Ta strona została przepisana.
342
JULIUSZ CEZAR.

Przyłączyły się do namów Kasyusza prośby i nawoływania, iżby Brutus nie próżno to nazwisko nosząc, stał się, na wzór przodka, Rzymu wybawicielem. Nie raz znajdował podrzucone przed sobą kartki z napisem: „Spisz Brutusie!“, a przechodząc koło posągu zbawcy Rzymu, ujrzał napis. „O gdybyś żył teraz!“ Nie było dnia, w którymby nie odbierał listów pobudzających do naśladowania przykładu przodka, te zaś listy i kartki mnożyły się tem bardziej, im jawniej znać było, iż Cezar zmierza do jedynowładztwa
Kasyusz porozumiewał się tymczasem z przyjaciółmi w sprawie spisku na Cezara, wszyscy mu obiecali pomóc, byle tylko stanął na czele Brutus, któryby sławą swą i przytomnością, przydał powagi słuszności dziełu. Inaczej nie mieliby na nie dosyć odwagi a po wykonaniu zamysłu, nie uniknęliby podejrzenia lub kary.

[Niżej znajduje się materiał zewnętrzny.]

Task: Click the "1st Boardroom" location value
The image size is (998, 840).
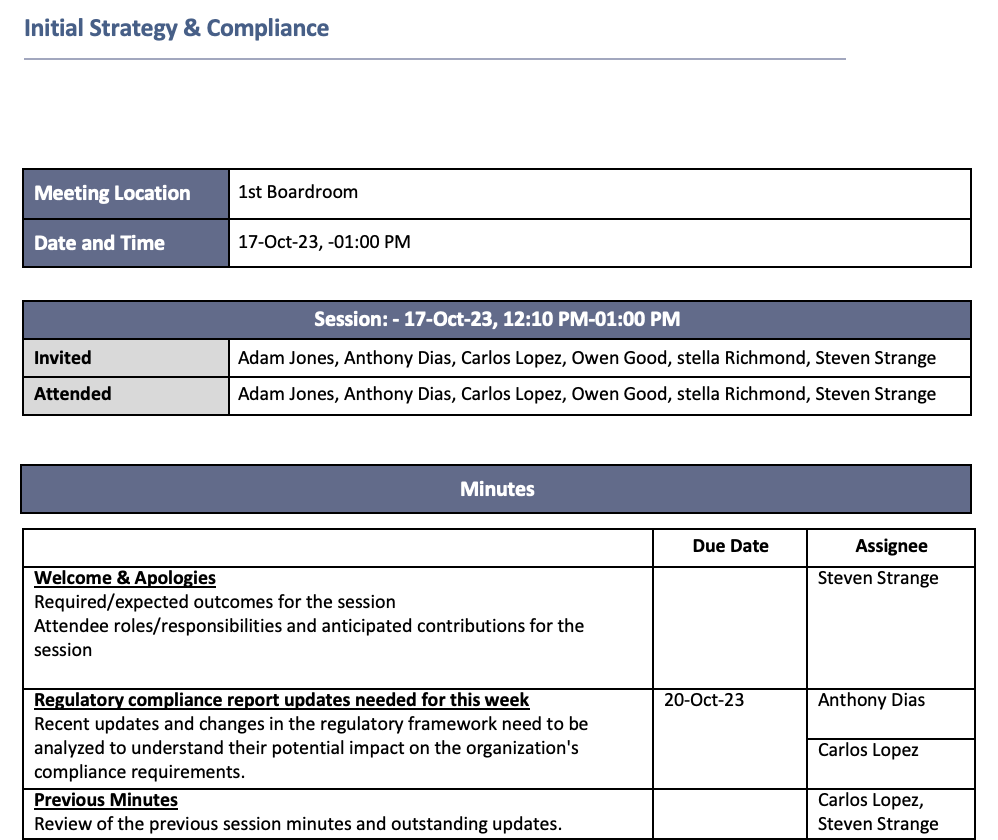Action: 298,192
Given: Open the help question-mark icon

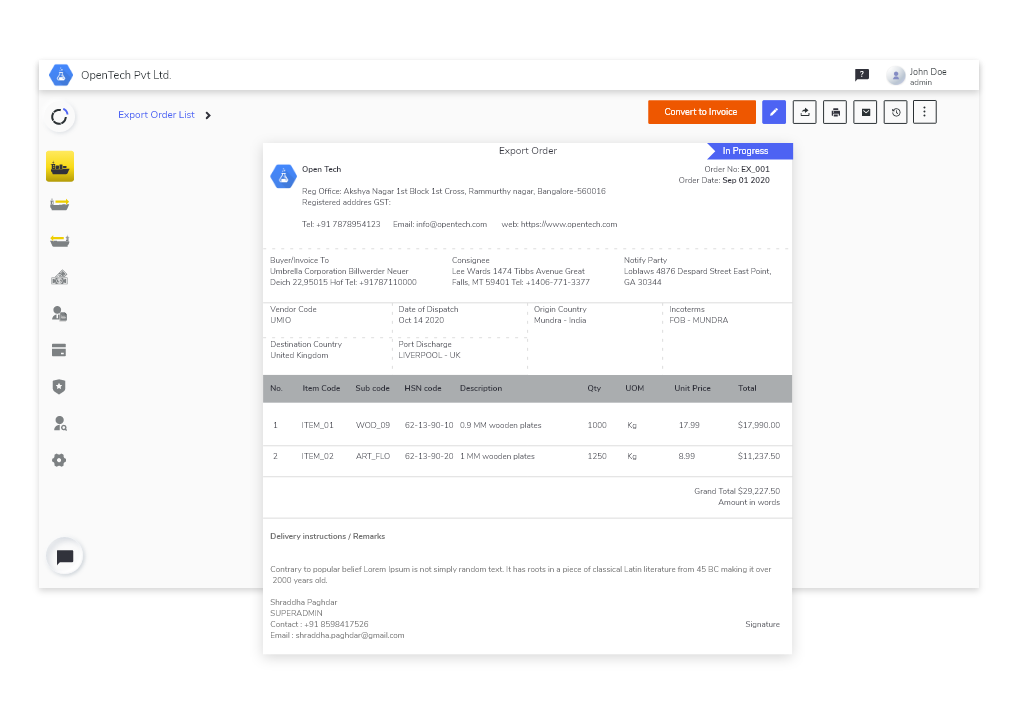Looking at the screenshot, I should pyautogui.click(x=861, y=75).
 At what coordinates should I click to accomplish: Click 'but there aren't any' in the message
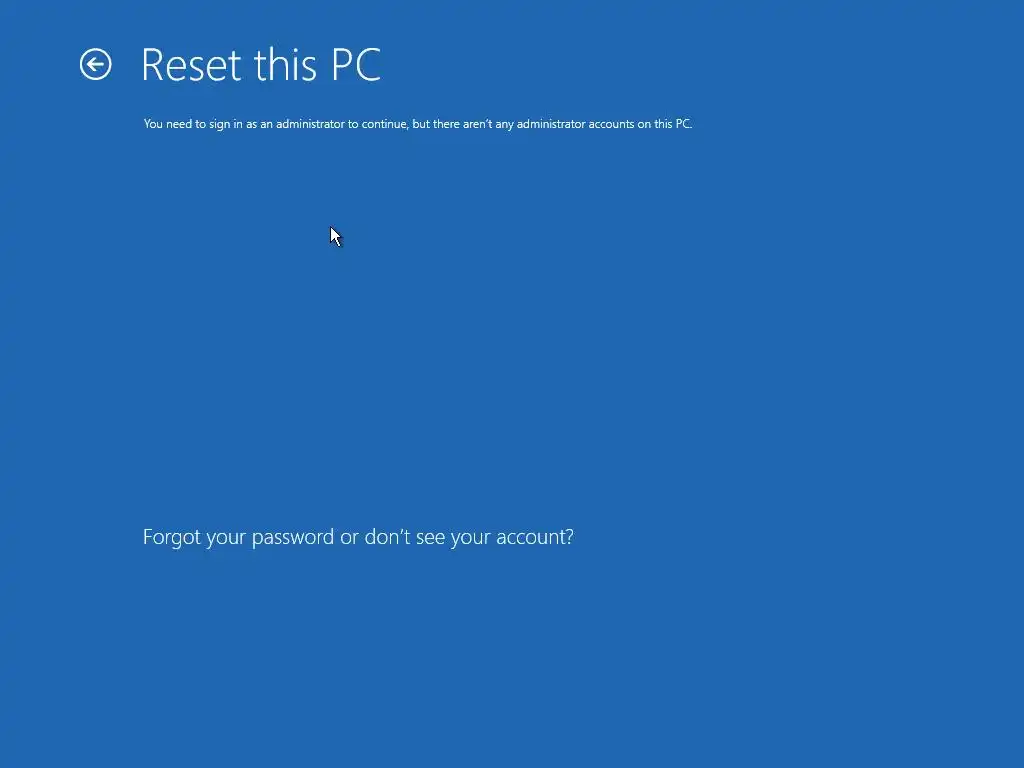(x=462, y=124)
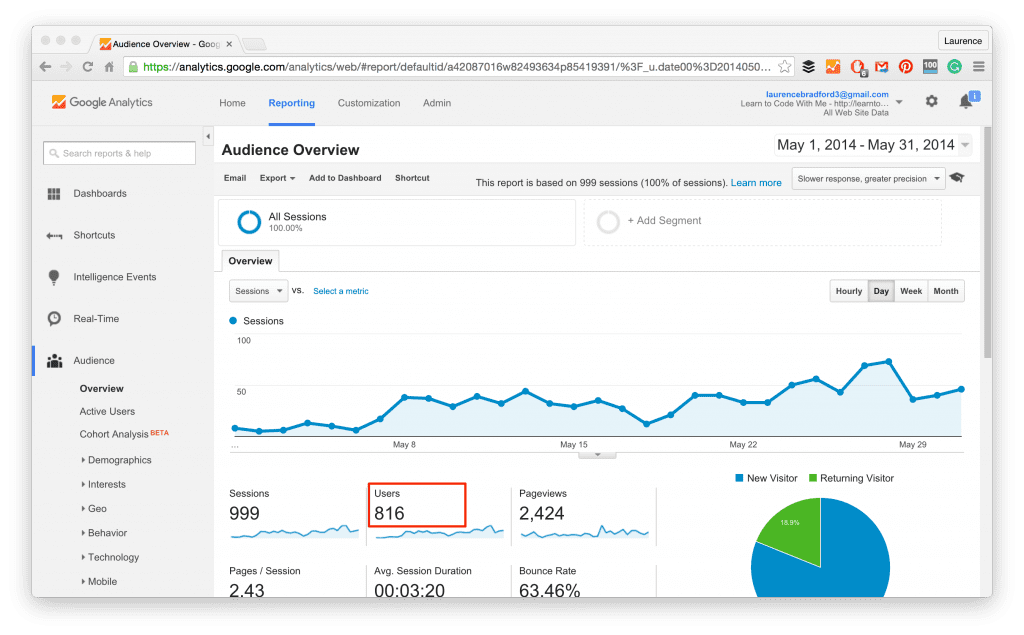Toggle graph granularity to Week

coord(910,291)
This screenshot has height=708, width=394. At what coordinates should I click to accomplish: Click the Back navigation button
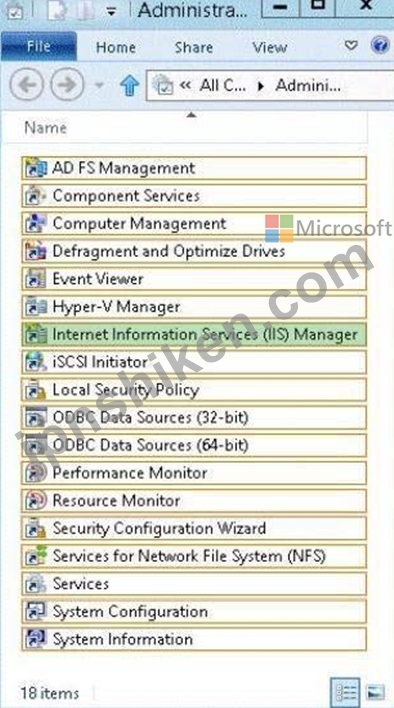[27, 84]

Każdyby sobie pomyślał, gdyby to był czyn szlachetny, nie wyłączyłby się od niego Brutus. Przekonany o tem Kasyusz poszedł do Brutusa. Czy będziesz pierwszego — zapytał go — w senacie? Bo tego dnia jak słyszałem, chcą przyjaciele ogłosić Cezara królem. Nie będę — rzekł, Brutus. Na to Kasyusz: Nie będziesz? a gdy nas powołają? — Milczeć wtedy nie będę i sprzeciwię się, choćby mi, przyszło umrzeć na ołtarzu wolności.
Ośmielony taką odpowiedzią, odezwał się Kasyusz w te słowa: Brutusie! winieneś spłacić dług Rzymowi przez przodków zaciągnięty, musisz zgładzić tyrana. Wszyscy gotowi położyć za ciebie życie.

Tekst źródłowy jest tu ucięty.